📖 Term 🟢 Plain English 🔰 Beginner

👾 CryptoPunks CryptoPunks

A 2017 collection of 10,000 unique 24×24 pixel-art characters living on the Ethereum blockchain. Created by Larva Labs, it's widely seen as the project that kicked off the modern NFT and profile-picture craze.

💡
Common misconception — Does owning a Punk mean you hold the only copy of that image? No! Anyone can view or screenshot it. What you own is a blockchain record proving that one specific token (1 of 10,000) is yours.
10,000 Punks — fixed forever 👽 9 Aliens · rarest 🦧 24 Apes 🧟 88 Zombies 🧑 6,039 Male humans 👩 3,840 Female humans rare common
🔺 One fixed set of 10,000 split into five types — 🧑👩 thousands of common humans at the base up to 👽 just 9 Aliens at the apex. Scarcity, not secrecy, drives the price!

🧱 The simple version — 10,000 collectible pixel faces

CryptoPunks is a set of 10,000 small pixel-art portraits.

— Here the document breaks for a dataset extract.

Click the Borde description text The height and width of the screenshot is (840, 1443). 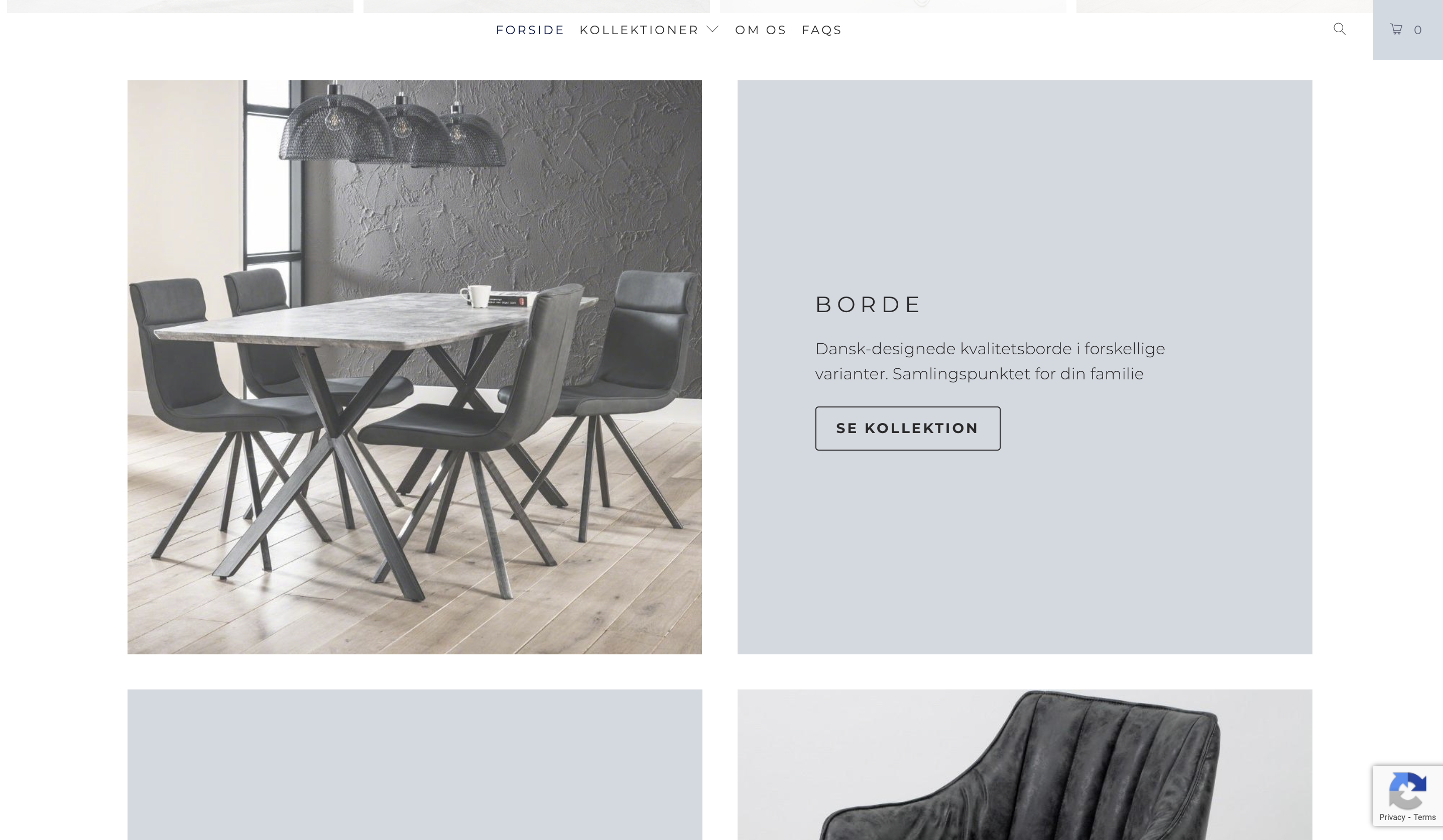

Each one is different, and each is tied to a record on the Ethereum blockchain that says who owns it. That makes a Punk a kind of digital collectible — an NFT. The picture is public for anyone to see, but only one wallet can hold the token for any given Punk.

🗓️ Where it came from

Larva Labs, a studio run by Matt Hall and John Watkinson, launched CryptoPunks on June 23, 2017. At the start, 9,000 Punks were given away for free — claimers only paid the Ethereum gas fee to grab one — and the studio kept the other 1,000. Almost nobody fought over them at first. Years later they became some of the most sought-after items in crypto.

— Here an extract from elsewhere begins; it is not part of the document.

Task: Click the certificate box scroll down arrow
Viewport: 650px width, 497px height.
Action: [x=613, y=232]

👽 The five types (and why rarity matters)

Every Punk is built from a pool of 87 traits, and a single Punk can carry anywhere from 0 to 7 of them. The whole set also splits into five "types," and the counts are fixed forever:

TypeHow many
🧑 Male humans6,039
👩 Female humans3,840
🧟 Zombies88
🦧 Apes24
👽 Aliens9 (rarest)

📊 Because there are only 9 Aliens out of 10,000, scarcity drives a lot of the price. Reported figures like over $3B in total sales or a single Punk near $23.7M are dated and illustrative, not current numbers.

🌱 Why beginners keep running into it

CryptoPunks predates the ERC-721 standard that most NFTs use now. Larva Labs built it with a custom smart contract, and the on-chain uniqueness it proved out helped inspire that later standard. It also kicked off the profile-picture (PFP) movement — the same wave that produced Bored Ape Yacht Club. That's why it's the example most people meet first when learning what an NFT is.

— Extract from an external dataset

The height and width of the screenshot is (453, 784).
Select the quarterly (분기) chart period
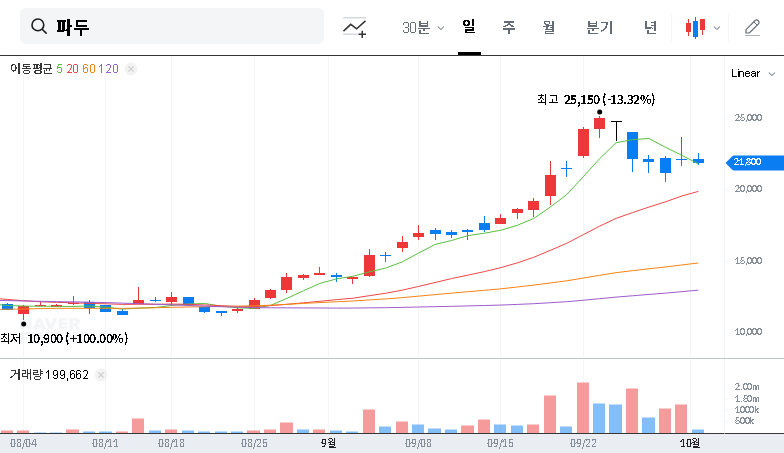(600, 27)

🚨 Things beginners should know

  • 🖼️ The image isn't secret — Anyone can save or screenshot it; what's yours is the ownership record, not exclusive access to the picture
  • 📉 Prices swing hard — NFT values can rise and fall sharply, and old record sales tell you nothing about today
  • 🏷️ Brand ownership has changed — The IP moved from Larva Labs to Yuga Labs (March 2022), then to the nonprofit Infinite Node Foundation (May 2025)
  • 🎭 Watch for copycats — Many fakes and look-alikes exist; the genuine collection lives at one verified contract on Ethereum

❓ FAQ

If anyone can screenshot a Punk, what does the owner actually own?
The image is public — anyone can view or save it. What the owner holds is a record on the Ethereum blockchain proving they own that one specific token, 1 of 10,000. The value is in provable ownership and history, not in the picture being hidden.
Was CryptoPunks built on the ERC-721 NFT standard?
No. It came out in 2017, before ERC-721 existed, so Larva Labs used a custom smart contract. The on-chain uniqueness CryptoPunks demonstrated helped inspire the ERC-721 standard that nearly all modern NFTs use today.
Why are some Punks worth far more than others?
Each Punk is built from a set of traits, and rarer types are scarcer. There are only 9 Aliens and 24 Apes out of 10,000, so collectors pay much more for them. Past prices are illustrative and shift constantly — never treat them as a forecast.